Background: The prevalence of stunting, underweight, and micronutrient deficiencies are persistently high in young children in the Philippines, and among other factors, suboptimal infant and young child feeding behavior may contribute to these forms of malnutrition.
Objective: To improve the understanding of contributors associated with the nutritional status of children 6 to 23 months of age living in urban areas of the Philippines.
Methods: A cross-sectional survey was conducted covering five urban centers in the Philippines. Data on infant and young child feeding and nutritional status (including wasting, stunting, underweight, anemia, iron deficiency, and vitamin A deficiency) were collected for 1,784 children.

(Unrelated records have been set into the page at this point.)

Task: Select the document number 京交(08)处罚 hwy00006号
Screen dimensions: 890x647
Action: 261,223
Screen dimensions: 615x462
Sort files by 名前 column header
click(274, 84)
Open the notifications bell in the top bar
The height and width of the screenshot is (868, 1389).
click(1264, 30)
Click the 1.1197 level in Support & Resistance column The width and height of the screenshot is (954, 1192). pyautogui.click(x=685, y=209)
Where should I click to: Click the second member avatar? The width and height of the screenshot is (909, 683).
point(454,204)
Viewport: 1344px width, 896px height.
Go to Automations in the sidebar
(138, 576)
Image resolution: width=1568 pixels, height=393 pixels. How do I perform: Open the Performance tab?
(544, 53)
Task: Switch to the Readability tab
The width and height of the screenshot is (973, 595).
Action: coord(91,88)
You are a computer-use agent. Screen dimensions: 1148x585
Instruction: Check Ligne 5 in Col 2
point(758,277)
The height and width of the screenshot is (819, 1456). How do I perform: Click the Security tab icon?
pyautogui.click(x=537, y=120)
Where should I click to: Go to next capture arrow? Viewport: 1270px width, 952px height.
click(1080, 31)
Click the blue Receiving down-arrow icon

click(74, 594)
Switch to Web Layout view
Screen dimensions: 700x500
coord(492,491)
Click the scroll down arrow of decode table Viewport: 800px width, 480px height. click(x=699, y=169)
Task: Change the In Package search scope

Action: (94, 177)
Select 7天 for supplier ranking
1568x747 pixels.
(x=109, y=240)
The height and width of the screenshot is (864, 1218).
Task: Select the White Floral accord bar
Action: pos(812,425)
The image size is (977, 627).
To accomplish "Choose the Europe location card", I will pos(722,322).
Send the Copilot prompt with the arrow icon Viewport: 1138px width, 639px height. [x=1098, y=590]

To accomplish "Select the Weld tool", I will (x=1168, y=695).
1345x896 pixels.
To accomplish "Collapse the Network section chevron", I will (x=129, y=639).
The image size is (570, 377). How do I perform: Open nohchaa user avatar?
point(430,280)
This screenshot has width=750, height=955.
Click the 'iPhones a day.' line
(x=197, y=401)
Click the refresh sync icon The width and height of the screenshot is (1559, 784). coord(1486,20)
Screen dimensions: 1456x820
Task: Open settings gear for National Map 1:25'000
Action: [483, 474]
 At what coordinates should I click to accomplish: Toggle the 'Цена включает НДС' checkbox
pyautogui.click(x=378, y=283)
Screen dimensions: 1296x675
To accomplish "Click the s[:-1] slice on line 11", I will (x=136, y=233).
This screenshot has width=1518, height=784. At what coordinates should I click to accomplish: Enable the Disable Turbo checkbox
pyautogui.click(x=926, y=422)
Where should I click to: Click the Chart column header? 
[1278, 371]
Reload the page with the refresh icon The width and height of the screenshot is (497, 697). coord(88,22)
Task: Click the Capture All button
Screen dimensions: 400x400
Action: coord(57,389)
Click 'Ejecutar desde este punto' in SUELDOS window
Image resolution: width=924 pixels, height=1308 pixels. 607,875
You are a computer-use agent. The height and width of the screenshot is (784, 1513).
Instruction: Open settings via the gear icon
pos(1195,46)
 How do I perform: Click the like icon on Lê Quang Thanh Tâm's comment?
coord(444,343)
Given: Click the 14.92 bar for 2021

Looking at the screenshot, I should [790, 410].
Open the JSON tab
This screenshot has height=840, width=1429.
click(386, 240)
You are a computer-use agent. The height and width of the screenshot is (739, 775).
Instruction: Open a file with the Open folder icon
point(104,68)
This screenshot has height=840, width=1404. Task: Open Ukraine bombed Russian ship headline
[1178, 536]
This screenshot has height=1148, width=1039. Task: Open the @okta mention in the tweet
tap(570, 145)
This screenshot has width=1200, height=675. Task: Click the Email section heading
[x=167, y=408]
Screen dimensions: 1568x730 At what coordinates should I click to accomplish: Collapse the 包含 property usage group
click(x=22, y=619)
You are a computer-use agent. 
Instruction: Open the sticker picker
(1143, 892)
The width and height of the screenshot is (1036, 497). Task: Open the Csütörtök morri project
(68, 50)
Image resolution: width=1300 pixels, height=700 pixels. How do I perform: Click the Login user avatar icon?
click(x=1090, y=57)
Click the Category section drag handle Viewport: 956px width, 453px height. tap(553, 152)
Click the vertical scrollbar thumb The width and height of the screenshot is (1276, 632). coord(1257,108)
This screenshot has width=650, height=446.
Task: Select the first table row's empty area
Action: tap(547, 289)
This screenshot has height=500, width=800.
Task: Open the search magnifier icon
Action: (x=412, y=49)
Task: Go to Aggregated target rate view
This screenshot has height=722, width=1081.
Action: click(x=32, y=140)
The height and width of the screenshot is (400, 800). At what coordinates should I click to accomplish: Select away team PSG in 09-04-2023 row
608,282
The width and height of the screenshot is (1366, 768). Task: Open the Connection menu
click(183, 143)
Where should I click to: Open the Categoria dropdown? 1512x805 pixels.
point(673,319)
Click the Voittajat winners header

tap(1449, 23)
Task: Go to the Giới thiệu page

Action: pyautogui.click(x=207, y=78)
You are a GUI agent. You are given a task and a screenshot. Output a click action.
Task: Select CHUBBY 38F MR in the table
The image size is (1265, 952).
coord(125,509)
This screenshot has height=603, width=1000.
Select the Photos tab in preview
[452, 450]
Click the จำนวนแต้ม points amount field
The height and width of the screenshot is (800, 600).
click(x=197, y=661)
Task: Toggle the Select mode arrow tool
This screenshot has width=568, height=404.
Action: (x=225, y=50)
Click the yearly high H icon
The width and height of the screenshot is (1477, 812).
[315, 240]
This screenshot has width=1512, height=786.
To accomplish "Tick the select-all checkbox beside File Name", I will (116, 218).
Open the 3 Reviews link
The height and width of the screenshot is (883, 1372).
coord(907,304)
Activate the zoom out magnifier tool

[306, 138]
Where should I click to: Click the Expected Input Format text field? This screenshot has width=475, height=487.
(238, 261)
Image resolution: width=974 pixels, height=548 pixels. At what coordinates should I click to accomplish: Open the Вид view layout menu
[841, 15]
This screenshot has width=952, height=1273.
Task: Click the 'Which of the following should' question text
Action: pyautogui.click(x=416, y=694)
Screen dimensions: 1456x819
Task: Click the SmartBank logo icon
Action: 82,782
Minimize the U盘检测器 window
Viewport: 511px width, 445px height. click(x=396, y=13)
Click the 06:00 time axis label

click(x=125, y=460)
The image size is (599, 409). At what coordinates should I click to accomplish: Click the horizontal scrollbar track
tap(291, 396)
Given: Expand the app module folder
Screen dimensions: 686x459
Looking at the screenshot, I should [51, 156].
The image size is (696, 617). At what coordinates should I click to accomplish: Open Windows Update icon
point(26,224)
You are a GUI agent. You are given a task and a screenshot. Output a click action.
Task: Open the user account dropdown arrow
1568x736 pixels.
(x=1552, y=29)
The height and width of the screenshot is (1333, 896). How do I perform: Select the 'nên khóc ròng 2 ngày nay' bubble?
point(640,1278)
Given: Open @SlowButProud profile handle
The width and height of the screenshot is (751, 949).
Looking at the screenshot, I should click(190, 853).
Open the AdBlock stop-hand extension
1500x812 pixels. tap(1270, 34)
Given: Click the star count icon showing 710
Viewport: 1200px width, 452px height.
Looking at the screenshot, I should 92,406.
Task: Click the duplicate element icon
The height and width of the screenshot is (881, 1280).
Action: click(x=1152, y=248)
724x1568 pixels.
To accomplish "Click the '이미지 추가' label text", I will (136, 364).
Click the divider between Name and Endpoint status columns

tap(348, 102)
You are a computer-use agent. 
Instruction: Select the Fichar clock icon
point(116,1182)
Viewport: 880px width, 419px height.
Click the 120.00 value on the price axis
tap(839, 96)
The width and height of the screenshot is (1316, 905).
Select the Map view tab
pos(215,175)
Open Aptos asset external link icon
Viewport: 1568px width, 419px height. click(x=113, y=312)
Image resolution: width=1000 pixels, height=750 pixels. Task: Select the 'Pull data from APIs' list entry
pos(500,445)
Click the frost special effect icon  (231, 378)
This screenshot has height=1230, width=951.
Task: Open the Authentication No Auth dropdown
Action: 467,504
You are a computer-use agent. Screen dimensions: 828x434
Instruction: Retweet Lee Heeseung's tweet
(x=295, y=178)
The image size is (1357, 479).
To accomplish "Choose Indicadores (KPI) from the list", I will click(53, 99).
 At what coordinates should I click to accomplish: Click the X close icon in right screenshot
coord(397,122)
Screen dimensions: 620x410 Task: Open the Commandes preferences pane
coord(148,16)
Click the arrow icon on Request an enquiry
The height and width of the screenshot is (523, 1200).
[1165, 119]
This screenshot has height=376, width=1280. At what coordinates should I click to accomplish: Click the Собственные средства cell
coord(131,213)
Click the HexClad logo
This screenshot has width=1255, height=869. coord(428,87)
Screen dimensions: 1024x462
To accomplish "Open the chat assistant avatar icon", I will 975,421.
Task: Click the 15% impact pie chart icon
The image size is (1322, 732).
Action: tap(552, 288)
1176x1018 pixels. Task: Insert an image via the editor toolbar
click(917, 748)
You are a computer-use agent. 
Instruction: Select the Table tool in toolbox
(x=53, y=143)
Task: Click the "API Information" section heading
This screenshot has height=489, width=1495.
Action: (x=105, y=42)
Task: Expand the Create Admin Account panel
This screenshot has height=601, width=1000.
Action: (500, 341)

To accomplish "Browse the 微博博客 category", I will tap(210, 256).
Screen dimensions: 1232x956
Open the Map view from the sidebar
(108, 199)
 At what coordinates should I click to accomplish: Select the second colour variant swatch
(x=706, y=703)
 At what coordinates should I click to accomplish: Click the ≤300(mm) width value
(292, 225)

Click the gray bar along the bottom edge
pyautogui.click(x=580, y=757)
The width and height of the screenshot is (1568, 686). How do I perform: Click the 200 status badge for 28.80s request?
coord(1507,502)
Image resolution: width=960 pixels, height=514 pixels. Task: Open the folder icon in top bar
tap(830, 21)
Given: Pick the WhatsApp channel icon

Results: Among children from urban and predominantly poor and very poor households, 26% were stunted, 18% were underweight, and 5% were wasted. Forty-two percent were anemic, 28% were iron deficient, and 3% were vitamin A deficient. About half of the children were breastfed within an hour after birth, were breastfed at the time of the survey, and had been continuously breastfed up to 1 year of age. Of the factors investigated, low socio-economic status, use of cheaper cooking fuel, and nonuse of multivitamins were all independently associated with stunting. The prevalence of anemia, iron deficiency, and vitamin A deficiency were independently associated with the same factors and poorer sanitation facilities, lower maternal education, current unemployment, and inflammation.
Conclusions: These factors merit attention in future programming, and interventions may include promotion of the timely introduction of appropriate fortified complementary foods, the use of affordable multiple micronutrient preparations, and measures to reduce infections.